▸ WHAT YOU HAVE TO DO: Rewrite the lines between the line containing "The width and" and the line containing "Viewport: 1200px width, 710px height.", inclusive, requests and all. Multiply each coordinate in the answers by 2.55 and round to the nearest whole number, with halves rounded up.

▸ INPUT RECORDS:
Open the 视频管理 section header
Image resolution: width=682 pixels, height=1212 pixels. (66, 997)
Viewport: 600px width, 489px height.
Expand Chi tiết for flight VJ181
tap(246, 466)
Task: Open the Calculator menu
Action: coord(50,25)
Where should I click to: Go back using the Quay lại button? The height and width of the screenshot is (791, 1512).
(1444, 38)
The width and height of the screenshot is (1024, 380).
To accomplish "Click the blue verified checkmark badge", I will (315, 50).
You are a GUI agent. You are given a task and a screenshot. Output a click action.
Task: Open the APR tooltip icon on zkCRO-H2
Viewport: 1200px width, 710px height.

---

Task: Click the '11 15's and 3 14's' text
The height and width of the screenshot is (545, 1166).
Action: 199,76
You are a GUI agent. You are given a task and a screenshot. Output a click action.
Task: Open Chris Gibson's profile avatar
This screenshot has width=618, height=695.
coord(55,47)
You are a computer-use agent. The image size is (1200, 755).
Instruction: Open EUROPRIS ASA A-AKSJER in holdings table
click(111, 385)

▸ WRITTEN ANSWER:
The width and height of the screenshot is (1024, 380).
To accomplish "Click the blue verified checkmark badge", I will (803, 128).
You are a GUI agent. You are given a task and a screenshot. Output a click action.
Task: Open the APR tooltip icon on zkCRO-H2
Viewport: 1200px width, 710px height.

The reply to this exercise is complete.